The Partnership has a three-year agreement with Sunoco to provide approximately 2.0 million barrels
of storage capacity and terminalling services to Sunoco at the Eagle Point tank farm. The agreement
expires in June 2014. Sunoco does not have exclusive use of the Eagle Point tank farm.
In September 2012, Sunoco assigned its lease for the use of the Partnership’s inter-refinery pipelines
between the Philadelphia and Marcus Hook refineries to PES. Under the 20-year lease agreement
which expires in February 2022, PES leases the inter-refinery pipelines for an annual fee which
escalates at 1.67 percent each January 1 for the term of the agreement. The lease agreement also
requires PES to reimburse the Partnership for any non-routine maintenance expenditures, as defined,
incurred during the term of the agreement. There were no material reimbursements under this
agreement during 2010 through 2012.
Sunoco is a shipper on our refined products pipelines.

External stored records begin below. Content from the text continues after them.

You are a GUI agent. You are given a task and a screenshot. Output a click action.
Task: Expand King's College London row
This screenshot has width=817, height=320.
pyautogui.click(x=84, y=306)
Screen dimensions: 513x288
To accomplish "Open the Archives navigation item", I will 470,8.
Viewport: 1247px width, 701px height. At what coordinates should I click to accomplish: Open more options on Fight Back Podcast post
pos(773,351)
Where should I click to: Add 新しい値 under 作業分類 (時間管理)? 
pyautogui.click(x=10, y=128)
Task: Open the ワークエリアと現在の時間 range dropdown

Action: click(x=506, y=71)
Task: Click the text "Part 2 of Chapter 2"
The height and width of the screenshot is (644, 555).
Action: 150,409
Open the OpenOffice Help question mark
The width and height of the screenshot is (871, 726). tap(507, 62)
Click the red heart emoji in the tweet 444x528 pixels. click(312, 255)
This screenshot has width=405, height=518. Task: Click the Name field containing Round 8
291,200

All movements are on the same terms that would
be available to an unrelated third party and are based on published tariff rates on the respective
pipelines.
Commodity Sales Agreements
The Partnership has agreements with Sunoco whereby Sunoco purchases refined products, at market-
based rates, at certain of the Partnership’s terminal facilities. These agreements are negotiated annually
and currently do not extend beyond 2013.
The Partnership has agreements with PES whereby PES purchases crude oil, at market-based rates, for
delivery to the Partnership’s Fort Mifflin and Eagle Point terminal facilities. These agreements contain
minimum volume commitments and extend through 2014.

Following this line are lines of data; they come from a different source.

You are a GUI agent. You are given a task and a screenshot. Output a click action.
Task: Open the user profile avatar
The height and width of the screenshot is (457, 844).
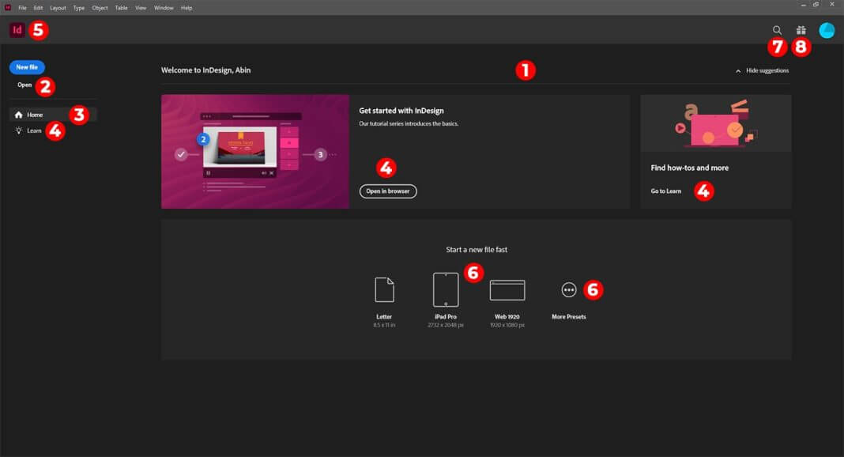click(827, 30)
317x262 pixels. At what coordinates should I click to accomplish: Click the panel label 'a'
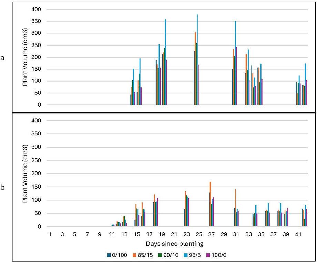(x=3, y=58)
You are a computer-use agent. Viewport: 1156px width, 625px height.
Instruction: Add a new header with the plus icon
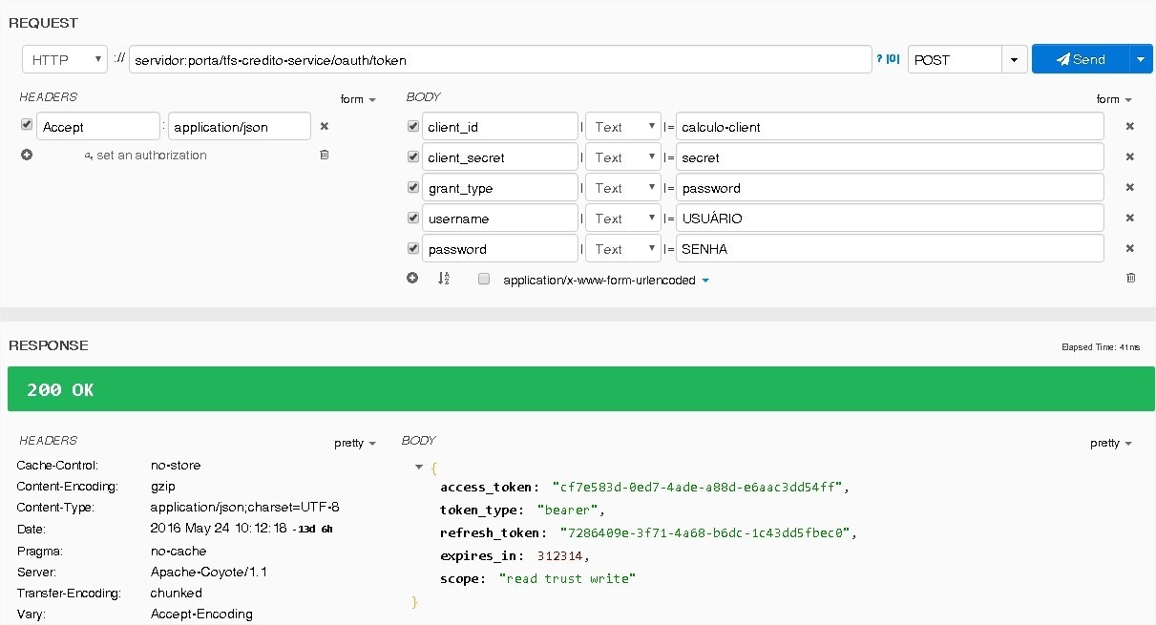click(27, 155)
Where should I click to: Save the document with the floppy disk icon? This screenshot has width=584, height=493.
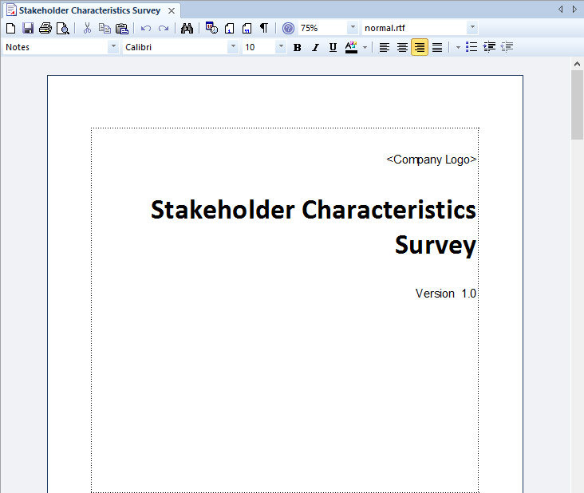pos(28,28)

The renegotiated terms of the agreements with PES, provide PES with the option to purchase the Fort
Mifflin and Belmont terminals if certain triggering events occur including a sale of substantially all of the assets
or operations of the Philadelphia refinery, an initial public offering or a public debt filing of more than $200
million. If either option is exercised before December 31, 2013, the purchase price is established based on a
defined EBITDA multiple for each terminal facility. After this date, the purchase price for each facility would be
established based on a fair value amount determined by designated third parties.

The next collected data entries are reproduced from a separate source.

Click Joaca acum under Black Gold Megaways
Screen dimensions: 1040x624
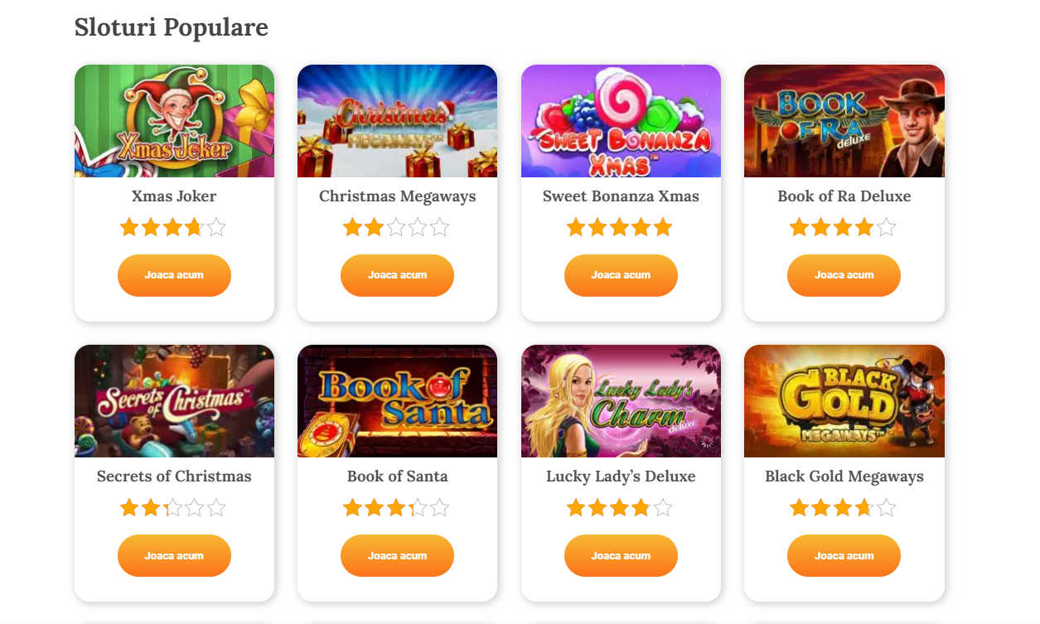point(844,555)
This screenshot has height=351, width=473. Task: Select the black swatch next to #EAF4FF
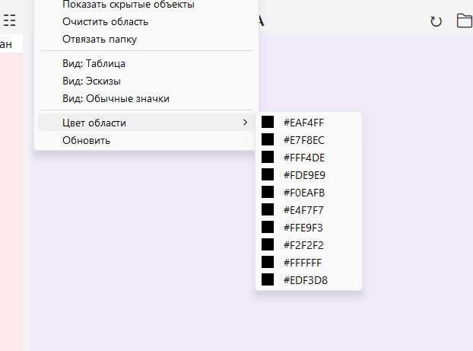[x=268, y=122]
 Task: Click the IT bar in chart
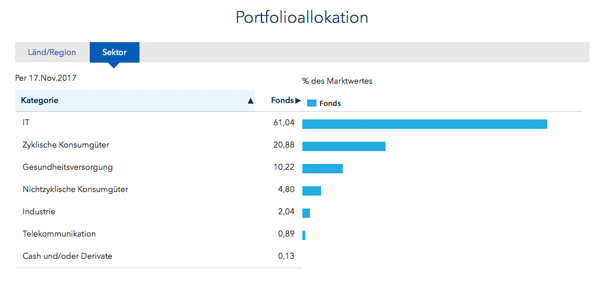tap(424, 124)
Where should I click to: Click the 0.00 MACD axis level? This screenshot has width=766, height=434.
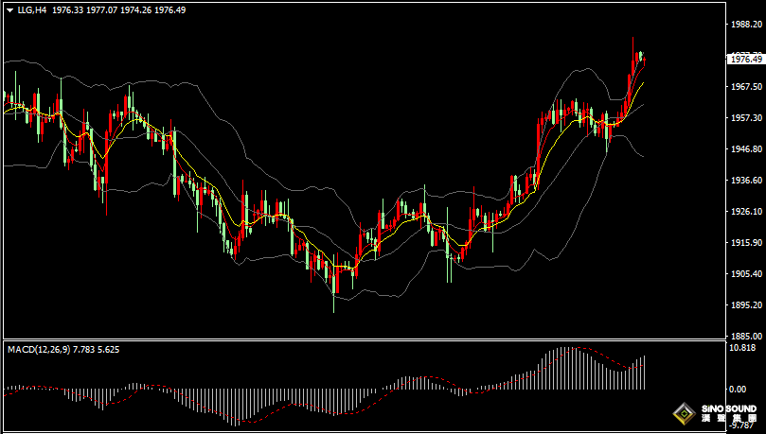739,389
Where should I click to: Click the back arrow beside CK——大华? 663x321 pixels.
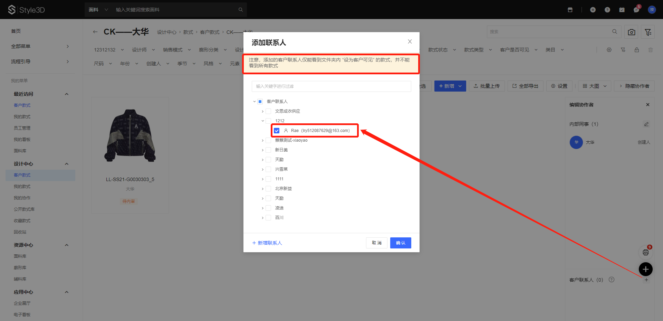(x=95, y=32)
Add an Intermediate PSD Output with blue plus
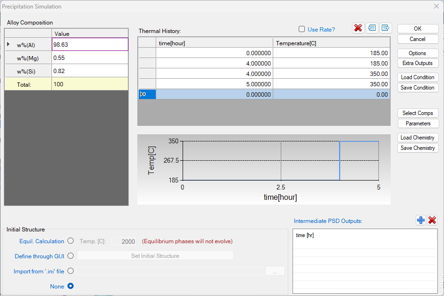The image size is (444, 296). click(421, 220)
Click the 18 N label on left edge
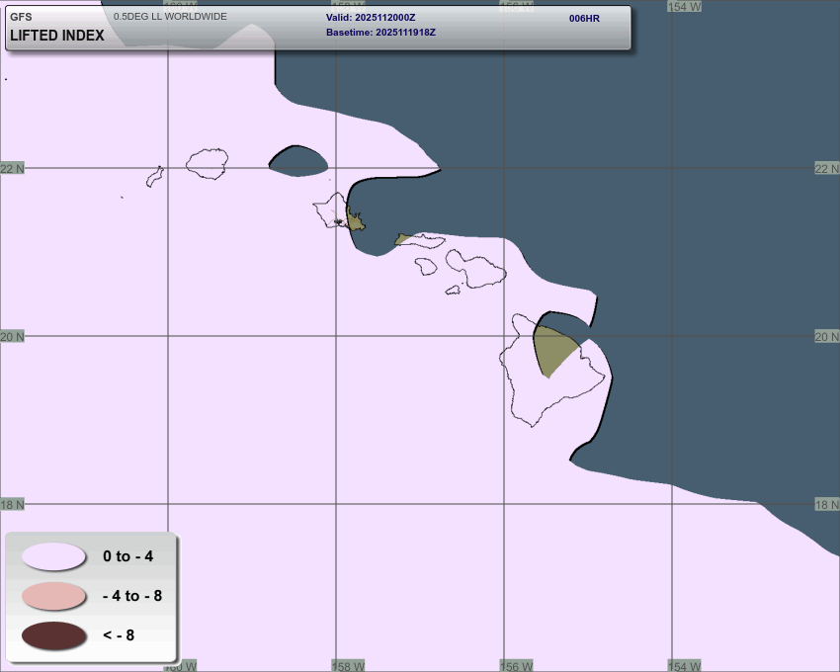840x672 pixels. tap(12, 505)
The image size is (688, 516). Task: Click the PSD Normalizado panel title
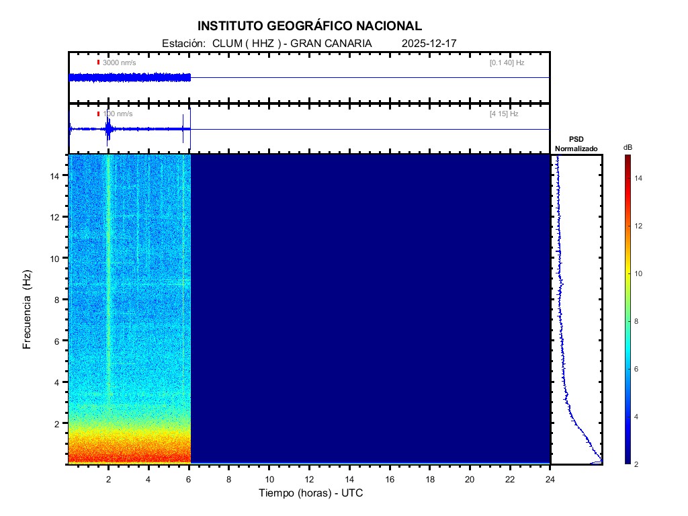[x=576, y=144]
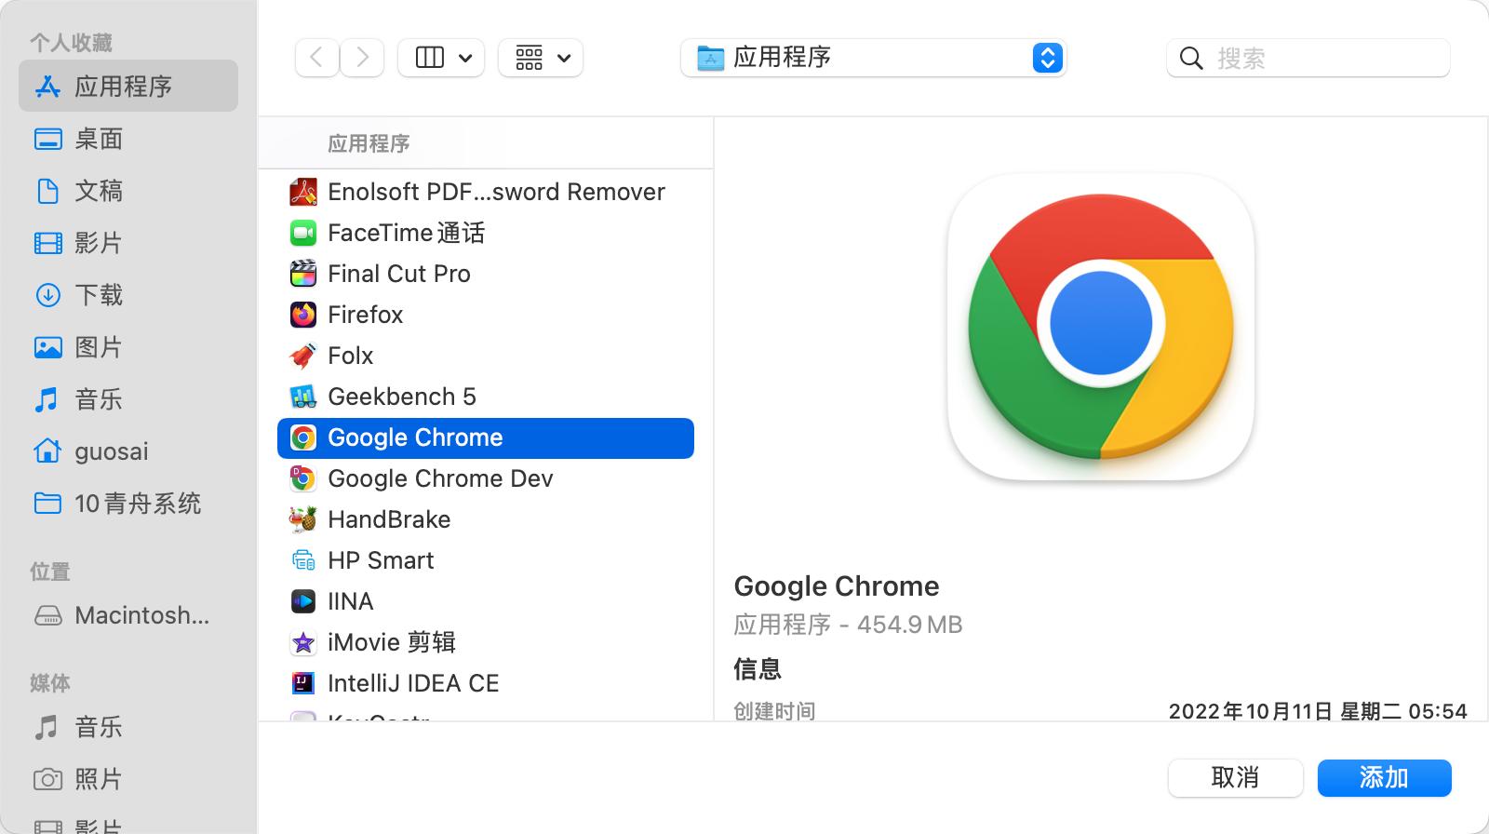Select the IntelliJ IDEA CE icon

point(302,683)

Sunoco continues to utilize the Partnership’s pipeline and terminal assets to supply its retail marketing
network in an efficient manner. Management expects that Sunoco will continue to utilize these services for the
foreseeable future. However, if Sunoco reduces its use of the Partnership’s facilities, it could adversely affect the
Partnership’s results of operations, financial condition or cash flows.
Advances to/from Affiliate
The Partnership has a treasury services agreement with Sunoco pursuant to which it, among other things,
participates in Sunoco’s centralized cash management program. Under this program, all of the Partnership’s cash
receipts and cash disbursements are processed, together with those of Sunoco and its other subsidiaries, through
Sunoco’s cash accounts with a corresponding credit or charge to an affiliated account. The affiliated balances are
settled periodically, but no less frequently than monthly. Amounts due from Sunoco earn interest at a rate equal
to the average rate of the Partnership’s third-party money market investments, while amounts due to Sunoco bear
interest at a rate equal to the interest rate provided in the Partnership’s $350 million Credit Facility (Note 10).